G 1206 mit Caterpillar-Motor für die Niederlande
Durch die zunehmende Privatisierung der Hinterlandverkehre der niederländischen Häfen entstand bei den Privatbahnen zunehmend Bedarf nach leistungsfähigen Lokomotiven für grenzüberschreitenden Einsätze bis nach Deutschland hinein. Da das niederländische Fahrleitungsnetz mit seiner Nennspannung von nur 1500 V Gleichspannung den Einsatz leistungsstarker E-Loks nicht zulässt, entstand hier insbesondere Bedarf nach entsprechend einsetzbaren Diesellokomotiven.
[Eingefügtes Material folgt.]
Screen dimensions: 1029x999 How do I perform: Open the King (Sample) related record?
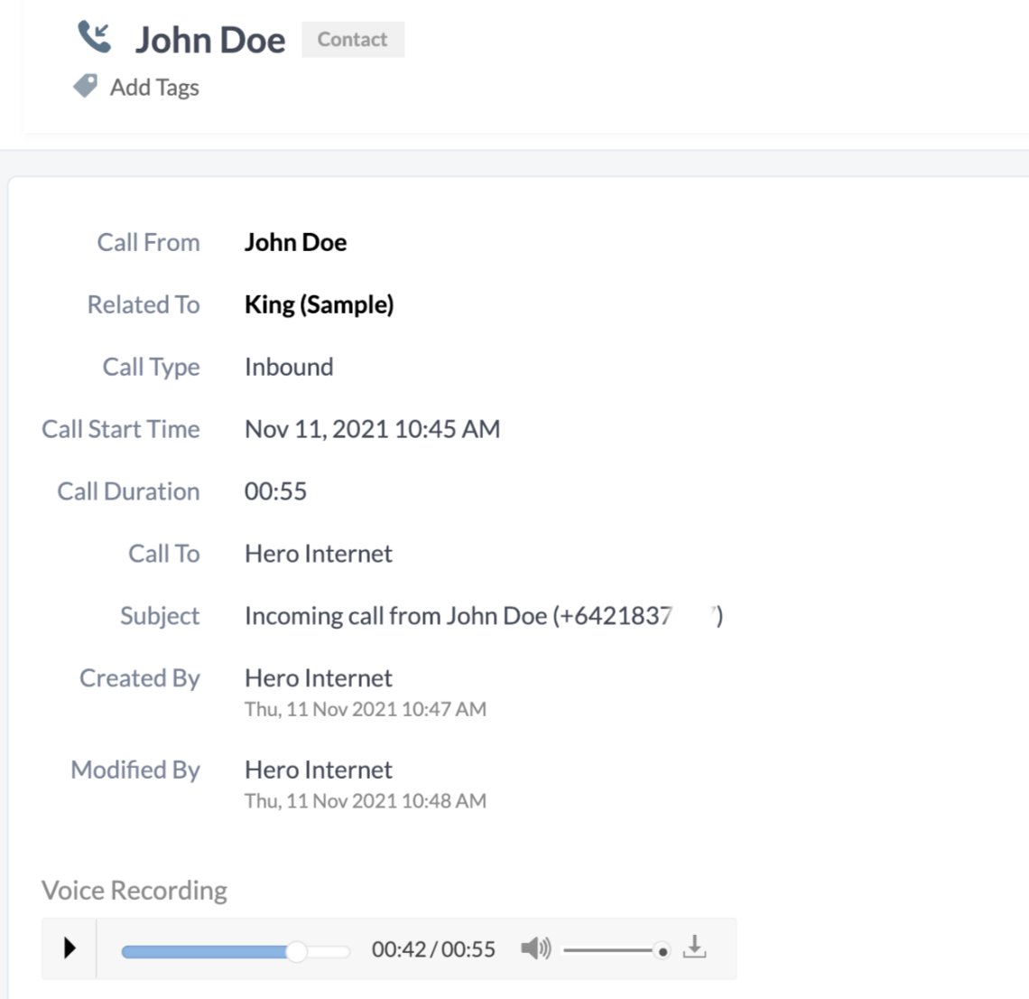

Nachdem mit der JT 42 CWR von EMD und der G 2000 BB von Vossloh bereits leistungsfähige Streckenlokomotiven mit entsprechender Ausrüstung zur Verfügung standen, fehlten zunächst Lokomotiven für den Strecken- und schweren Rangierdienst.
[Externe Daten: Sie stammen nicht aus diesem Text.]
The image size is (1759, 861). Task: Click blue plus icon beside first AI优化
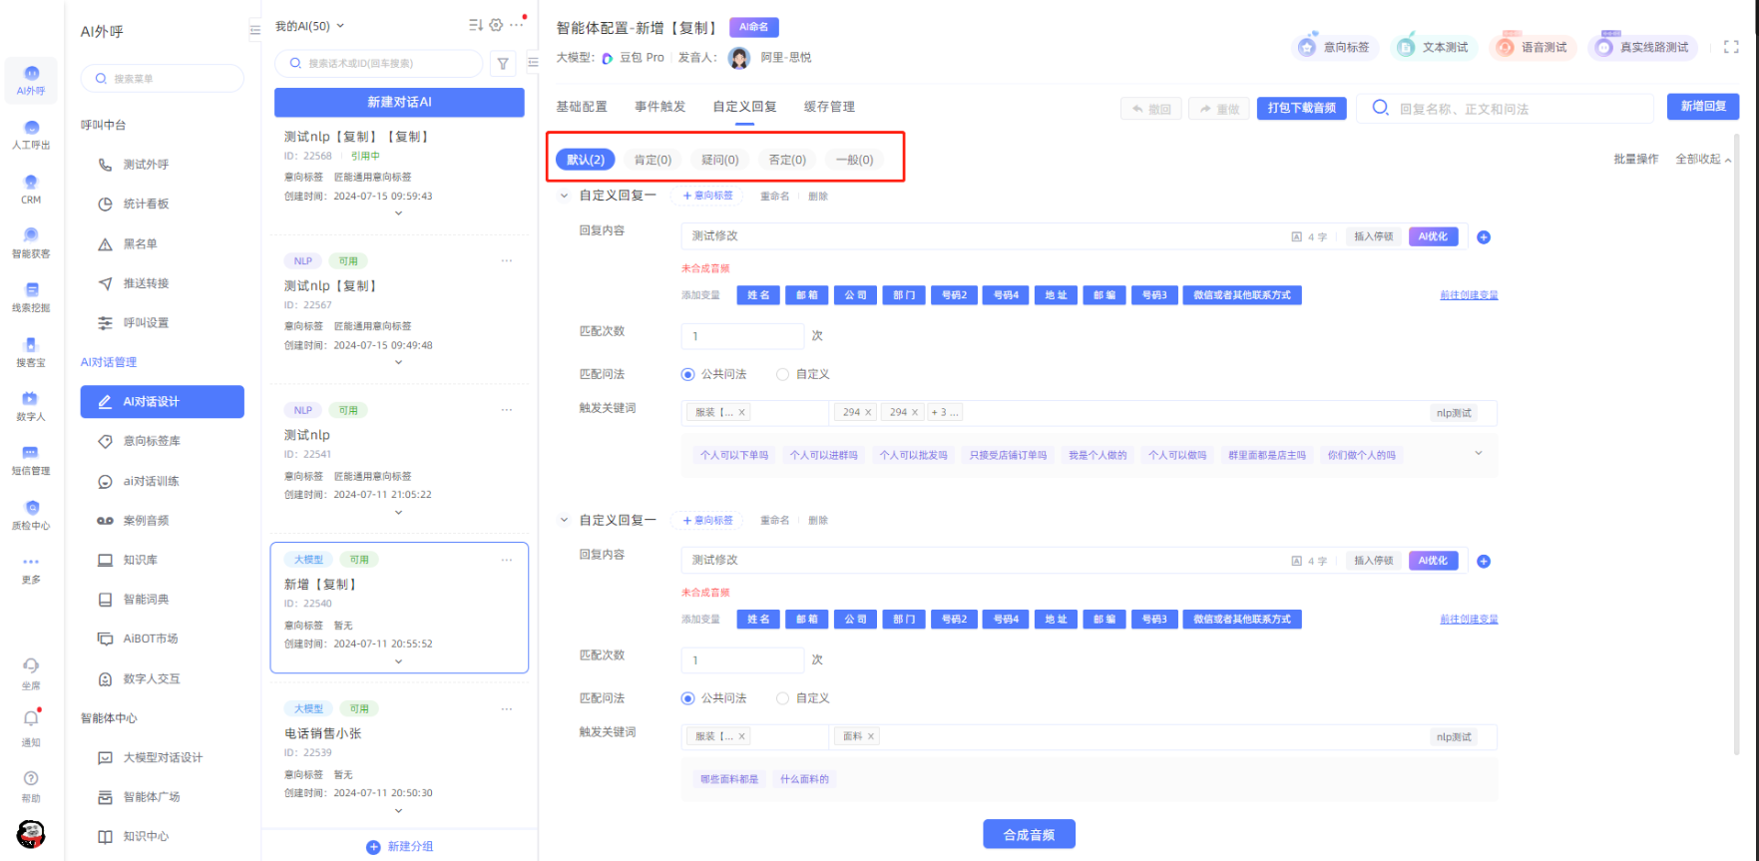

Um diese Lücke zu schließen, entwickelte man in Kiel eine entsprechende Variante der G 1206. Diese bekam zusätzlich zu der deutschen Ausrüstung die niederländische Zugsicherung ATB. Da in den Niederlanden ähnliche Systeme zur Gleistbesetzmeldung verwendet werden wie in Frankreich, wurden auch die von dort bekannten Putzklötze eingebaut. Die übrigen Bremsanlage blieb jedoch unverändert und entspricht der normalen Ausführung der G 1206.

Die erste derartig ausgerüstete G 1206 wurde im Herbst 2003 an das Bauunternehmen Strukton geliefert. Später folgten diverse Lokomotiven für Leasingunternehmen, die heute bei den meisten in den Niederlanden aktiven Privatbahnen im Einsatz stehen.